Amphibians are frequent targets of several stressors, which have been contributing to the situation of decline and extinction of their populations. Among these factors, xenoestrogens of anthropogenic origin stand out. Once in contact with aquatic populations these compounds act as endocrine disruptors, affecting several physiological functions of amphibians. In Brazil, 17±-ethinylestradiol (EE2) is of one of the xenoestrogens most commonly detected in water bodies. Once exposed to these contaminants, they are also more sensitive to other environmental disturbances and infectious diseases, such as chytridiomycosis. This, in turn, also causes serious declines in amphibian populations, including species from Brazil. In the aquatic environment, all of these factors can occur concomitantly, and an interaction between them can lead to even more severe effects. There are no studies evaluating the synergistic effects of 17±-ethynyloestradiol (EE2) and chytridiomycosis, nor are there comparisons between sexes in this sense. The comparison between the genera is of great relevance considering the potential effects of these factors on reproductive, cardiac and metabolic functions, which can lead to long-term population imbalances as a result of gender changes and important physiological mechanisms.

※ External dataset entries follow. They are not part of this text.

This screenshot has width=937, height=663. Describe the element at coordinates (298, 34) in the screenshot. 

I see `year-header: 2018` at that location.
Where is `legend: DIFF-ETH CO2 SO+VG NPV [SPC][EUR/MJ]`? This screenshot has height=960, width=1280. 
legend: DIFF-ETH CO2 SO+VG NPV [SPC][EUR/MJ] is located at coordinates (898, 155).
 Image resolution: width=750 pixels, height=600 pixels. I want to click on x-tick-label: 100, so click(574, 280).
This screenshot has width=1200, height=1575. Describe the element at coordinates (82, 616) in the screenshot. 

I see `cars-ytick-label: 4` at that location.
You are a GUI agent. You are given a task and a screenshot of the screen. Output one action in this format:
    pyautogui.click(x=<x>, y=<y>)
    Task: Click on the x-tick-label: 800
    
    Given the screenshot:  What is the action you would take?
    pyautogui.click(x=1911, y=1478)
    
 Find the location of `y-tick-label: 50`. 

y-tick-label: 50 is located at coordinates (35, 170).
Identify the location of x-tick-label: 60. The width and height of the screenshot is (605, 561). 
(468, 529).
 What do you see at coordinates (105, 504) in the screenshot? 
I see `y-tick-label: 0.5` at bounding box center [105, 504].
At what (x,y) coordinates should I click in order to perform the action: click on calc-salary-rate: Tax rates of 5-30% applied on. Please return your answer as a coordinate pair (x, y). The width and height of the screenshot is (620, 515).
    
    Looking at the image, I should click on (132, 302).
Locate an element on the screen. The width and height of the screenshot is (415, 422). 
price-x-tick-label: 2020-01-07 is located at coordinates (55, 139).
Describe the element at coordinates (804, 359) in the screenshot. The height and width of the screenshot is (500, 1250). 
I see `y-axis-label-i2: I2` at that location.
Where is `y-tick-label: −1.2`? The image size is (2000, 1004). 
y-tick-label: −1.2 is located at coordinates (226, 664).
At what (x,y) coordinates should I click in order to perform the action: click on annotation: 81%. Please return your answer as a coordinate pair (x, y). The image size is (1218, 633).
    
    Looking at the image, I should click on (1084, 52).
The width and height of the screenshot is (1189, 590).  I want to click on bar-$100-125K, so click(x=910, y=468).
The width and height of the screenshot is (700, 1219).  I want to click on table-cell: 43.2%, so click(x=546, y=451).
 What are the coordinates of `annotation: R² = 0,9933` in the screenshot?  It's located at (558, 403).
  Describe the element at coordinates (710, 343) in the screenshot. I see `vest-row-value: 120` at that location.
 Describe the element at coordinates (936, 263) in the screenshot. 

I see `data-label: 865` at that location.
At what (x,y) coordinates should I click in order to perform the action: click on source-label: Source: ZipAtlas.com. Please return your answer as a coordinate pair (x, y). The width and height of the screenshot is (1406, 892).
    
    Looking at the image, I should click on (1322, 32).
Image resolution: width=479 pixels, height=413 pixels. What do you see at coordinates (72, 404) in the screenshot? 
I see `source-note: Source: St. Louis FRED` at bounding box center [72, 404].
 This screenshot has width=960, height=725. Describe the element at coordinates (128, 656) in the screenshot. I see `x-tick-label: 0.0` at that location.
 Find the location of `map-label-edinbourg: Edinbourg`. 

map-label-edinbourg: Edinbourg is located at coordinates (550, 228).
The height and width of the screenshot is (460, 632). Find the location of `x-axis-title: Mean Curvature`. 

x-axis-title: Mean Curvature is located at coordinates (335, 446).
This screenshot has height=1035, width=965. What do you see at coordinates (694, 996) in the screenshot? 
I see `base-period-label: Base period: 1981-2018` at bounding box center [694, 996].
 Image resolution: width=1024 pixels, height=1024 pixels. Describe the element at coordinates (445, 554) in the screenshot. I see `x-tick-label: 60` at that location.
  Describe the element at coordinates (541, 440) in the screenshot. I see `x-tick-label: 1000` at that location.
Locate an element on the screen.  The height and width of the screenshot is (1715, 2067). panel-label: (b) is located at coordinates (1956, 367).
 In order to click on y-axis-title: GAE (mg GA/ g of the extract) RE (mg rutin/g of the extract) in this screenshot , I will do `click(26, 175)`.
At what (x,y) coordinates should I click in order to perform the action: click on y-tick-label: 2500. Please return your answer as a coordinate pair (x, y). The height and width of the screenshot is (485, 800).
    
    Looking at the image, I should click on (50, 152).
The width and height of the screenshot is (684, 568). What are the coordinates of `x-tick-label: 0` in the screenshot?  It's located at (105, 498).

Thus, the aim of this study is to evaluate and compare the effects of an exposure of the EE2 and the chytrid fungus (Batrachochytrium dendrobatidis) on the morphophysiology of male and female Cururu toads (Rhinella icterica). Such targets will be achieved by analyzing biomarkers such as in vivo and in vitro heart function (cardiac contractility), and histology of the skin, liver and gonads (special focus on the Bidder's organ) of both sexes. This study will be a pioneer, not only at the national level but also worldwide, and may reveal a complex web of interactions between pathogens, environmental contaminants and sexual gender in anurans.